There are also the grosser aspects of the job. A child has wet the bed; someone has missed the toilet; a drunken guest has regurgitated—these are not pretty pictures, but someone has to clean-up the mess. That someone is the housekeeper. No wonder rubber gloves are standard issue for them!

And they do all this for minimum wage with few opportunities for advancement. The average pay for housekeepers is $16,900 a year, just $325 per week. For that they can clean up to 15 rooms a day; and with a noon or one o’clock check-out time, they have to hurry to be ready for the 3:00 pm check-ins. They rejoice when one of their assigned rooms has a DND (Do Not Disturb) on the door as they make their morning rounds; and they hope it is still there in the afternoon.

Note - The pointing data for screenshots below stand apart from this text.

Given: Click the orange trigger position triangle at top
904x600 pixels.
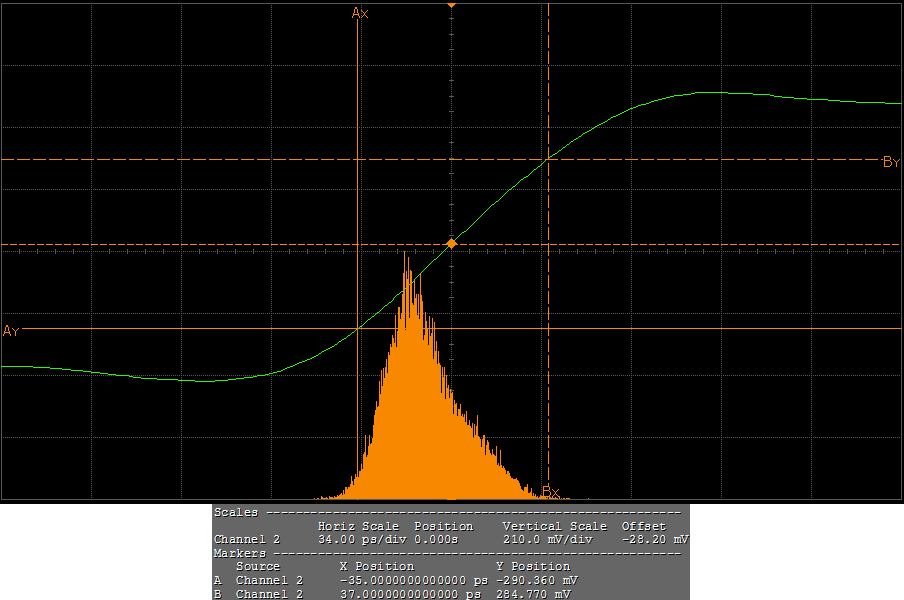Looking at the screenshot, I should (451, 6).
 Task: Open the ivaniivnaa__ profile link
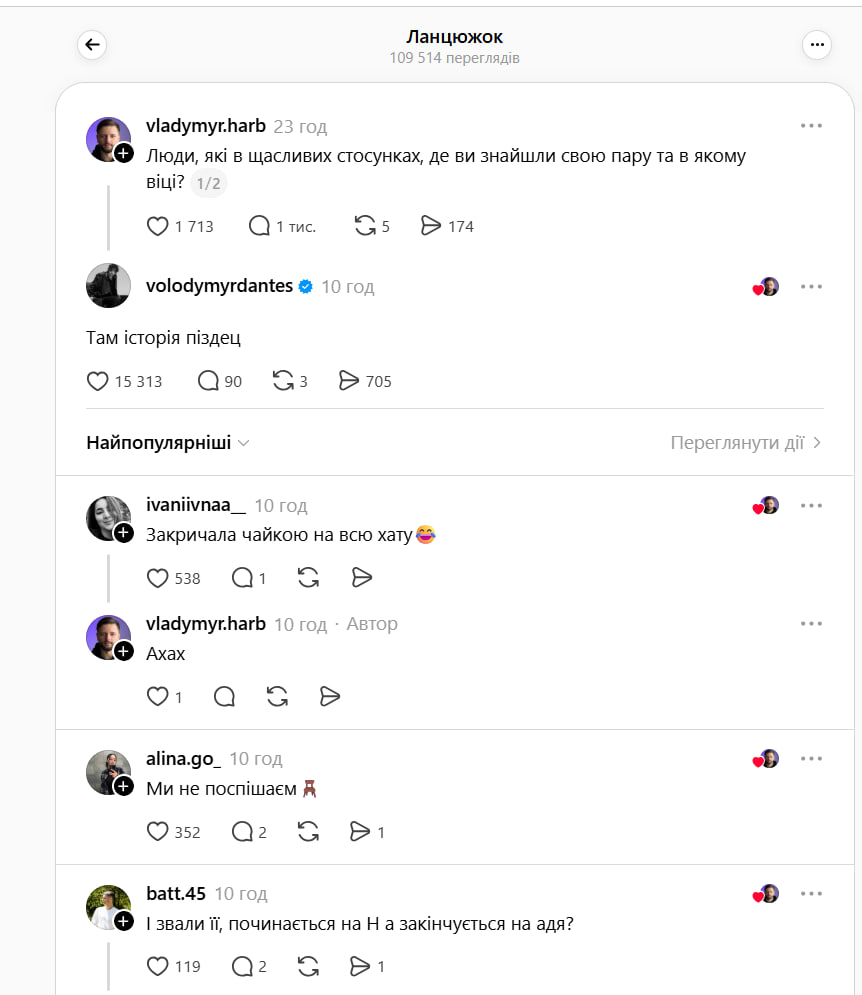click(x=196, y=506)
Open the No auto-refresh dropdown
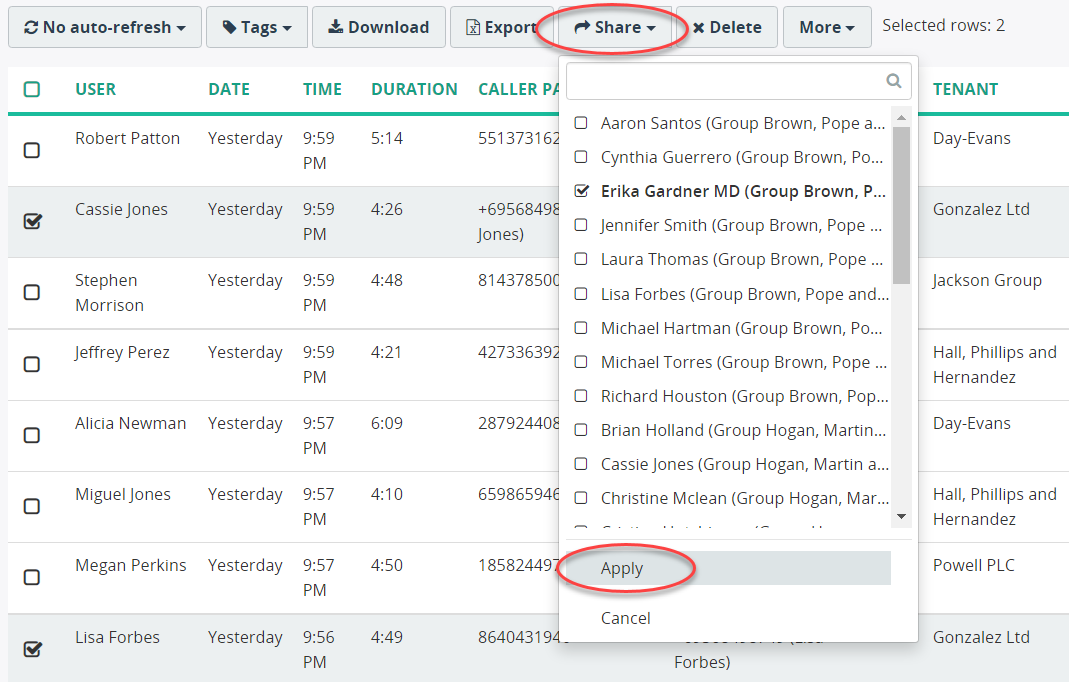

Unfortunately, if a guest forgets that they forgot something or misplaces an item, too often we hear, “The housekeeper took it … moved it … broke it.” When it is discovered that it was the guest’s error, all you get is a “Never mind.”

So next time you use a hotel, remember to leave a tip for the hardworking women who provided you with a clean room. Try to make it more than just the loose change you leave in an ash tray or on the dresser. It’s a good way to say “Thank you” to the hospitality industry’s unsung heroines.